Efesios 4:13 “hasta que todos lleguemos a la unidad de la fe y del conocimiento del Hijo de Dios, a un varón perfecto, a la medida de la estatura de la plenitud de Cristo”.
Por: Nelly Jácome de Pérez
La madurez espiritual comienza con una vida espiritual en comunión con Dios a través de Su Hijo Jesucristo. Si queremos saber cómo seremos, si queremos entusiasmarnos con nuestro futuro, necesitamos desarrollar un conocimiento completo y profundo de Jesucristo y luego buscar vivir, amar y servir como Jesús.

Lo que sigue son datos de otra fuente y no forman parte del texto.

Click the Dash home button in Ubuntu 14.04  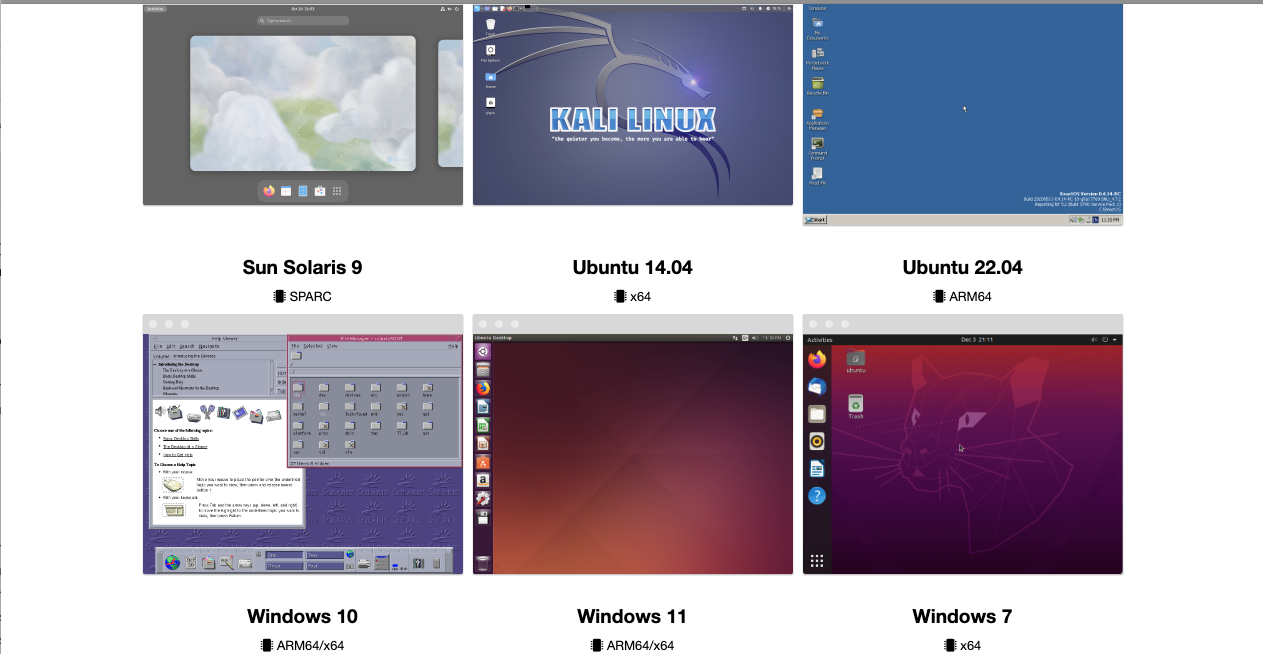click(483, 351)
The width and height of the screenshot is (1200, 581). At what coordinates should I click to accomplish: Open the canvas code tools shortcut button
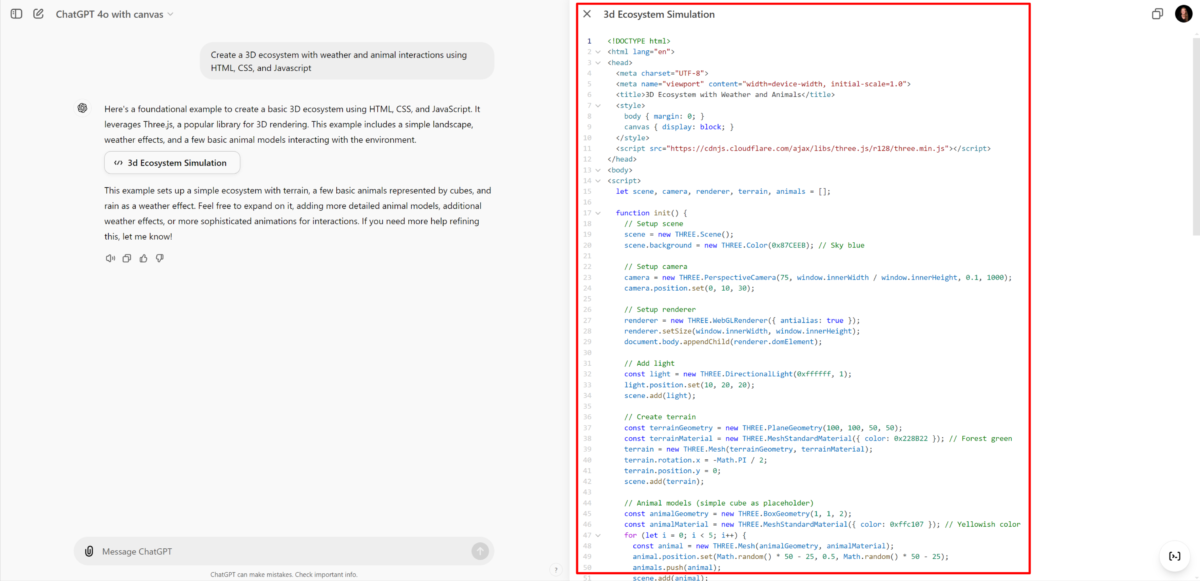pos(1173,556)
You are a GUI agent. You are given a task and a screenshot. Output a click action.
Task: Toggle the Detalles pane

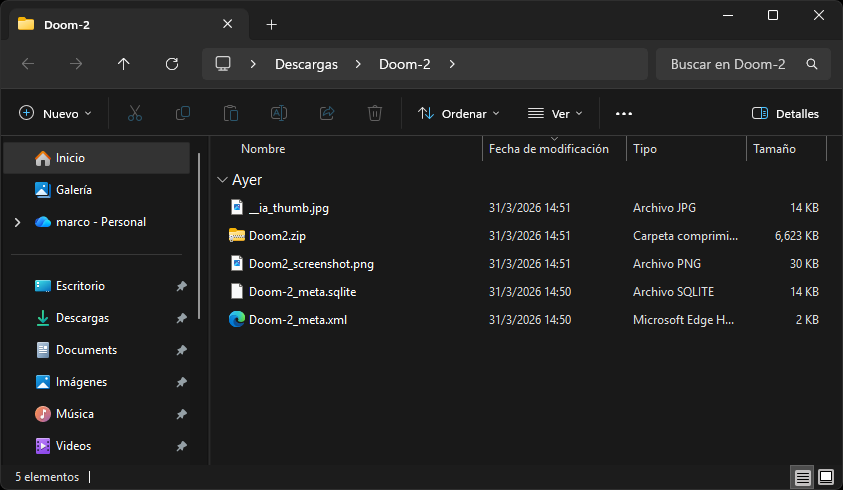pos(785,114)
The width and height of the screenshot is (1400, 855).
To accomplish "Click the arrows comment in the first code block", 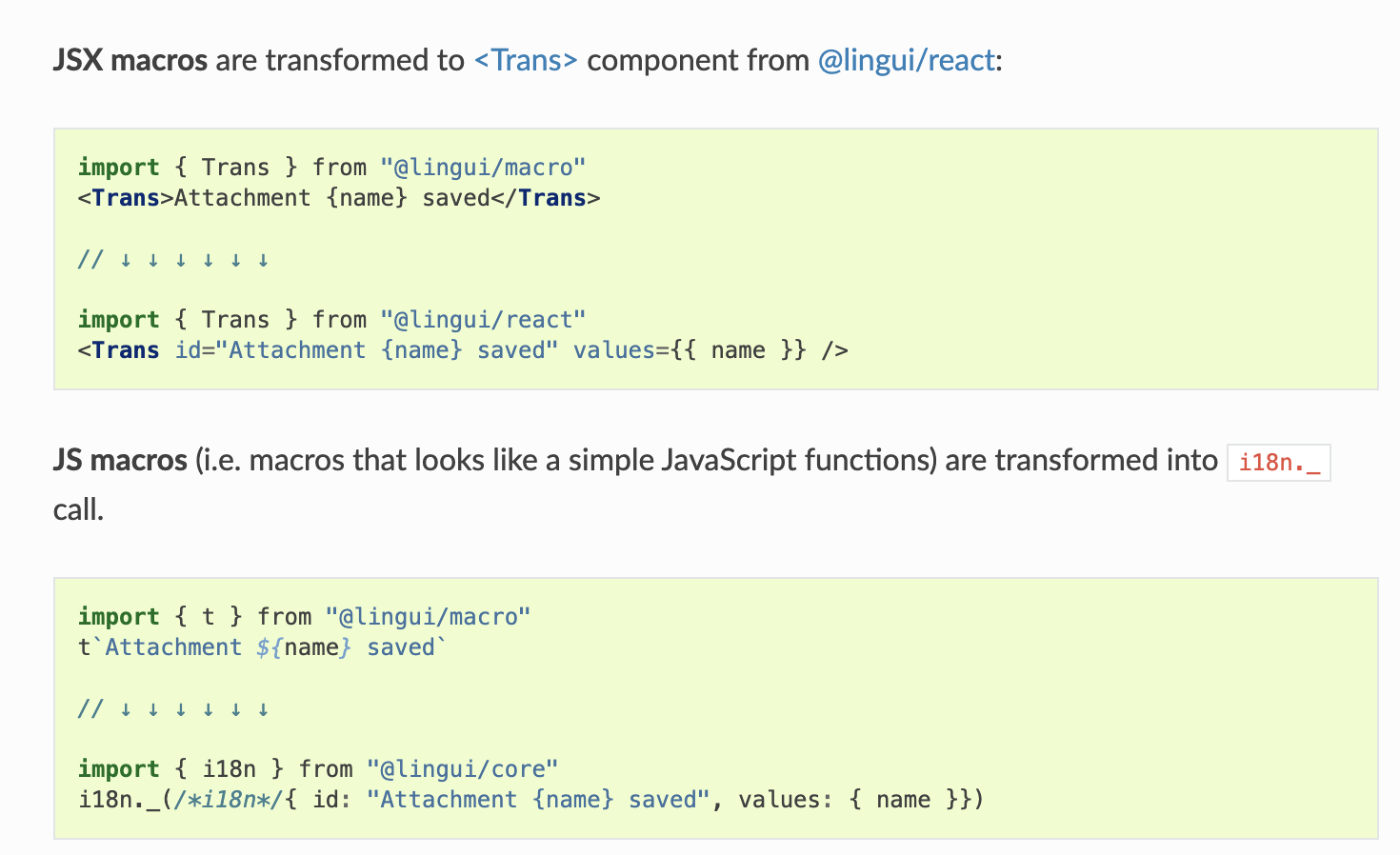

El conocimiento en este pasaje es tal conocimiento personal que toca todo nuestro ser. Los capítulos anteriores enseñan que este conocimiento comienza con una resurrección espiritual. Todos nosotros, antes de ser cristianos estábamos muertos en nuestro pecado. No teníamos el conocimiento acertado de Dios ni una relación de amistad con Él. Pero cuando Él nos resucitó de los muertos espiritualmente, nos dio ojos para ver y un corazón para conocer verdades que antes desconocíamos. Eso fue el inicio de este conocimiento.
La fe y el conocimiento que nos unen son la persona y la obra de Jesucristo. La unidad en nuestra iglesia es imposible si no se basa en la esencia de Jesús y su obra. Cualquier otra unidad es puramente humana. Por eso, la iglesia misma es un testimonio convincente para el mundo. No nos reunimos en función de nuestras convicciones políticas, clase social, edad, estado civil, país de origen o color de piel. Nos reunimos en torno a Jesús y su palabra. Nuestra unidad no debería explicarse por nada más. Si lo fuera, no sería una unidad sobrenatural.
Jesús nos puso aquí para mostrarle al mundo cómo es Él. Estamos llamados a ser una imagen viviente en la tierra del Cristo exaltado en el cielo, estamos llamados a mostrar al mundo la gloria del Cristo exaltado, Amén.